This tutorial walks you through setting up a Telegram bot powered by Hermes Agent that multiple team members can use. By the end, your team will have a shared AI assistant they can message for help with code, research, system administration, and anything else — secured with per-user authorization.

What We're Building

A Telegram bot that:

  • Any authorized team member can DM for help — code reviews, research, shell commands, debugging
  • Runs on your server with full tool access — terminal, file editing, web search, code execution
  • Per-user sessions — each person gets their own conversation context
  • Secure by default — only approved users can interact, with two authorization methods
  • Scheduled tasks — daily standups, health checks, and reminders delivered to a team channel

Prerequisites

Before starting, make sure you have:

  • Hermes Agent installed on a server or VPS (not your laptop — the bot needs to stay running). Follow the installation guide if you haven't yet.
  • A Telegram account for yourself (the bot owner)
  • An LLM provider configured — at minimum, an API key for OpenAI, Anthropic, or another supported provider in ~/.hermes/.env
tip

A $5/month VPS is plenty for running the gateway. Hermes itself is lightweight — the LLM API calls are what cost money, and those happen remotely.

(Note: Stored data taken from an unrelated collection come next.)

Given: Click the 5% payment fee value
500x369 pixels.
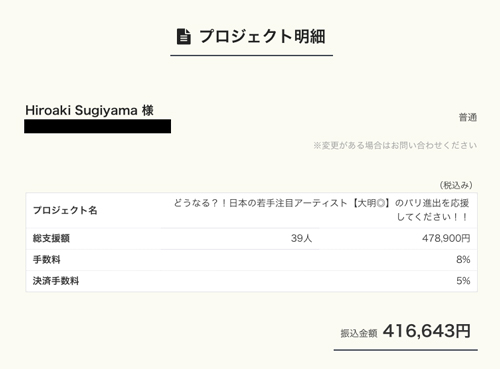Looking at the screenshot, I should point(463,281).
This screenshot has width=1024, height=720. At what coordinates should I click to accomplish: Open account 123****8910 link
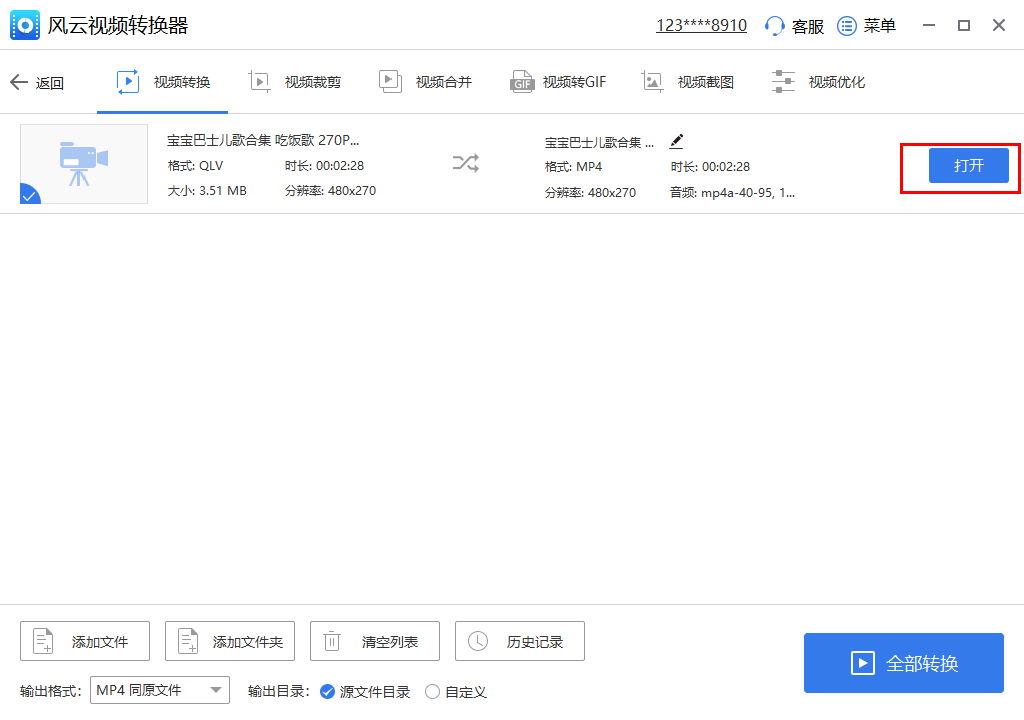tap(701, 25)
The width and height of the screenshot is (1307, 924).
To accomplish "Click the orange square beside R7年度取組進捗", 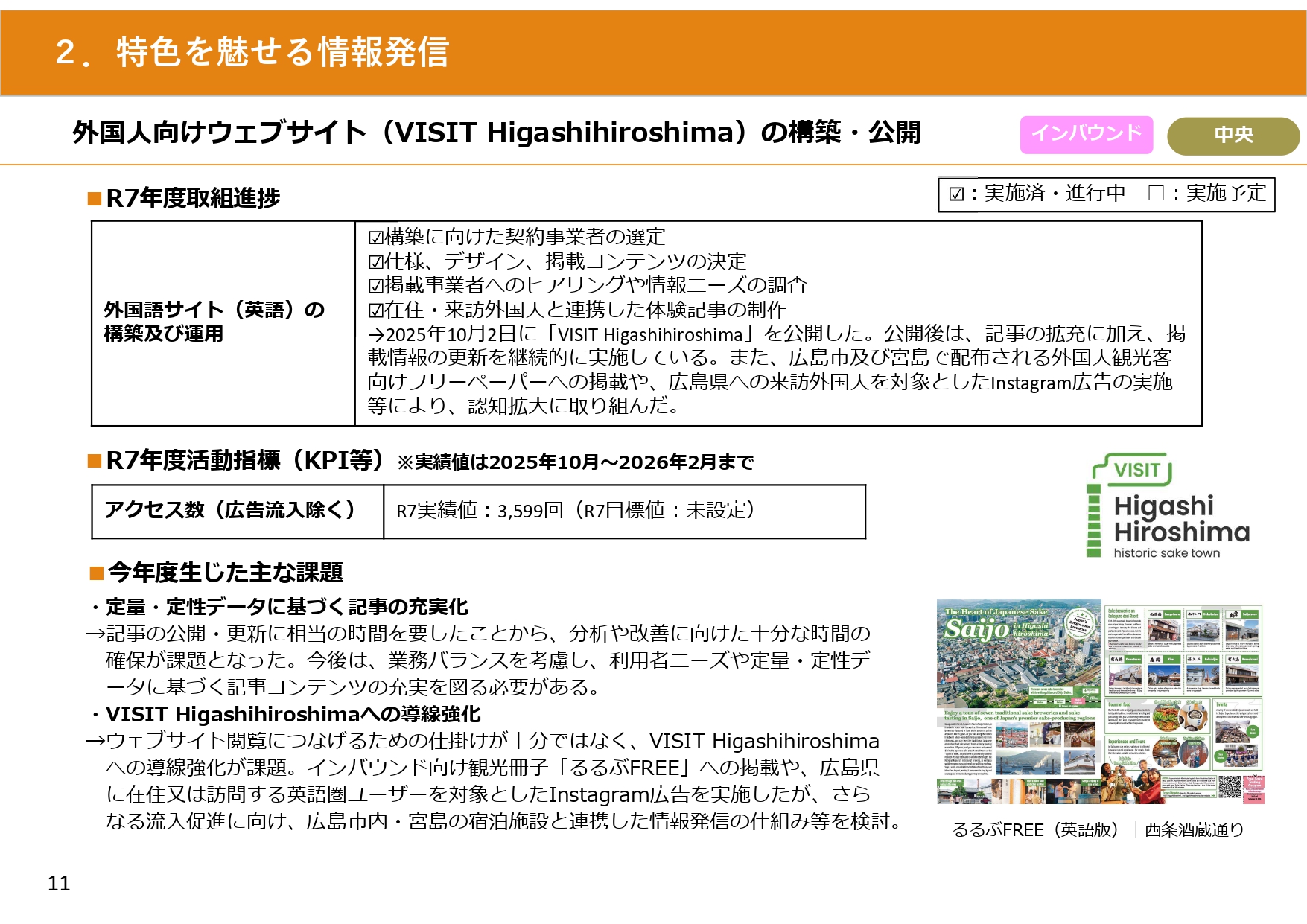I will click(x=95, y=199).
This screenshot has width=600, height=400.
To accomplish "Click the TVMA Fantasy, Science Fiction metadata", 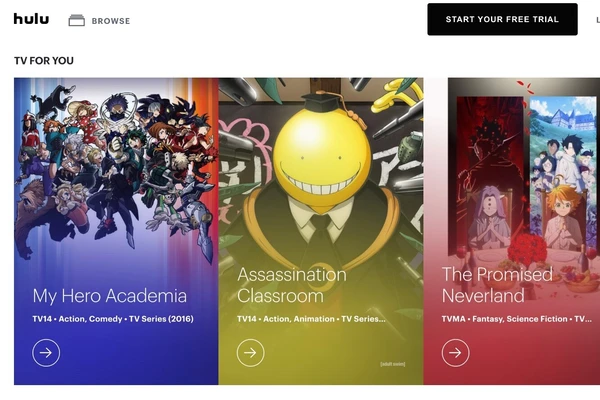I will click(x=517, y=319).
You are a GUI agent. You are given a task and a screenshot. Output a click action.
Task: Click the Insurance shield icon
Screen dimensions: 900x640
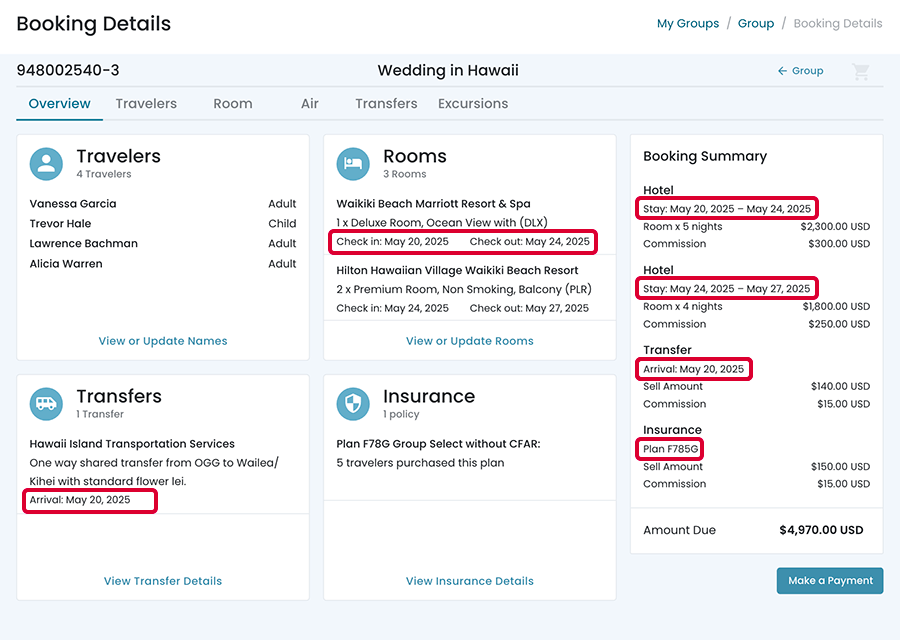pyautogui.click(x=353, y=404)

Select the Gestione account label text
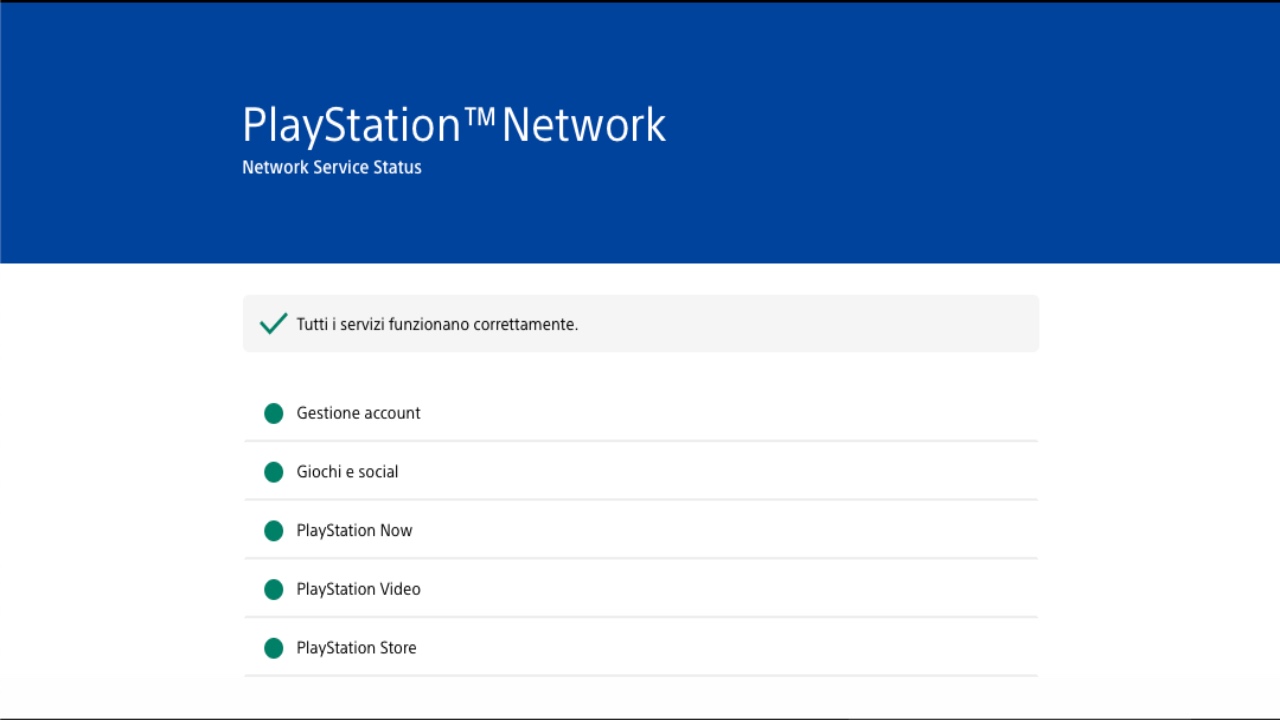pyautogui.click(x=358, y=413)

Step 1: Create a Telegram Bot

Every Telegram bot starts with @BotFather — Telegram's official bot for creating bots.

  1. Open Telegram and search for @BotFather, or go to t.me/BotFather

  2. Send /newbot — BotFather will ask you two things:

    • Display name — what users see (e.g., Team Hermes Assistant)
    • Username — must end in bot (e.g., myteam_hermes_bot)
  3. Copy the bot token — BotFather replies with something like:

    Use this token to access the HTTP API:
    7123456789:AAH1bGciOiJSUzI1NiIsInR5cCI6Ikp...

    Save this token — you'll need it in the next step.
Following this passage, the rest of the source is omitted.